The word tiffin originates from the British India meaning a light meal coming from the old English tiffing as in to take a little drink or sip. Oop North it also relates to a refrigerator cake.
This cake is based on my Malteser cake and the basic recipe can be easily adapted to add different fillings. It's really easy for kids to make, so much so we'll be making a similar cake in Cookery Club, and can be prepared in 5 minutes. Julia @ A Slice of Cherry Pie is hosting her Easter Cake Bake again this year and I've submitted my Mini Egg Tiffin.
Mini Egg Tiffin
Fills 1 x 1lb tin
85g butter
2 tbsp golden syrup
2 tbsp cocoa
170g digestives, crushed (I usually blitz them in a food processor)
170g mini eggs, lightly crushed
30g mini eggs, left whole
1) Gently melt butter and golden syrup in large pan. Stir in cocoa, digestives and crushed mini eggs.

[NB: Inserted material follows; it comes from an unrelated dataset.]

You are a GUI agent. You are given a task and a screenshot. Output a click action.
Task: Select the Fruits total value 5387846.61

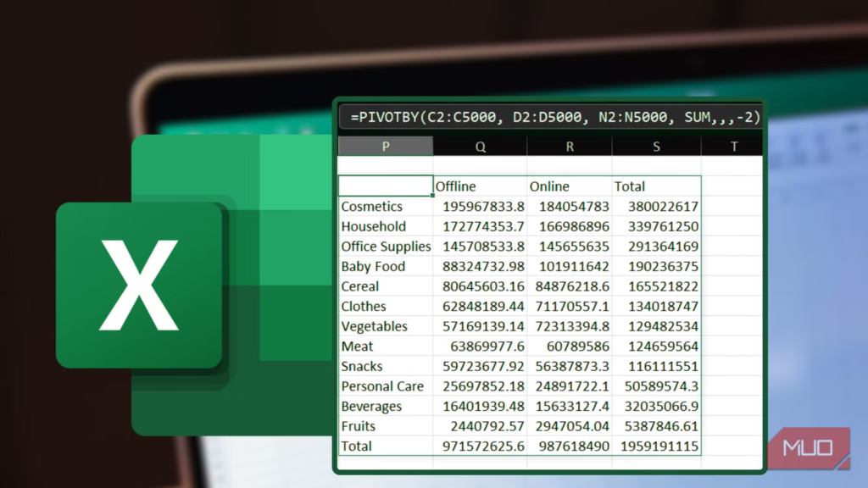click(x=660, y=425)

2) Line a 1lb loaf tin with cling film. Press mixture into tin then press the whole mini eggs into the top. Refrigerate until set.
Sunday, March 29, 2009
Coffee Creams - mk1
After making custard creams last year it has always been my intention to adapt the recipe to make the long-gone biscuit Coffee Cream.
Coffee Creams were the biscuits that could only ever be found in the festive Foxs (or was it Jacobs) biscuit tins given to you by Grandma for Christmas. As I love anything coffee flavoured I always snaffled them up, but not before I had sampled all the other biscuits (especially the posh Jammy Dodgers) first. As any coffee lover will tell you, coffee flavoured sweets/biscuits/cakes are not loved by everyone and are more often than not left till last. This is when us coffee lovers swoop and have our last coffee hit.
Now after a bit of experimentation I admit I've sorted the icing, but haven't got the biscuit dough quite right and no I know they don't look like the originals. The biscuits are delicious in their own right, but don't taste exactly like the hallowed Coffee Creams. Although I put coffee in the biscuit dough you can't taste it. I'm going to work on the recipe and try and get it closer to the flavour I remember. I also need to work on extracting a stronger coffee extract. Any tips?
Coffee Creams
Makes 8 coffee cream sandwiches
For the biscuits
175g/6oz plain flour
1 tsp baking powder
100g unsalted butter, cubed
3 tbsp caster sugar
1 egg
1 tbsp strong coffee
For the coffee cream
100g icing sugar
50g unsalted butter, softened
1 tsp strong coffee
1) Preheat oven to 180oc (160oc fan). For the biscuits mix flour and baking powder. Add butter and rub until you get a crumble like texture. Beat coffee into egg in separate cup. Add sugar then gradually beat in egg/coffee mix (you may not need all the egg) until you have a soft dough. Wrap dough in clingfilm and rest in fridge for 20 min.
2) Roll dough to around 4mm and use cutter to cut out round. Place on lined baking tray and bake for 15 min. Cool on rack before sandwiching them.
3) To make coffee cream, beat together icing sugar and butter until you have a cream. Add coffee and beat again until you have a smooth coffee cream.
4) Sandwich each biscuit with about 1 tsp of coffee cream.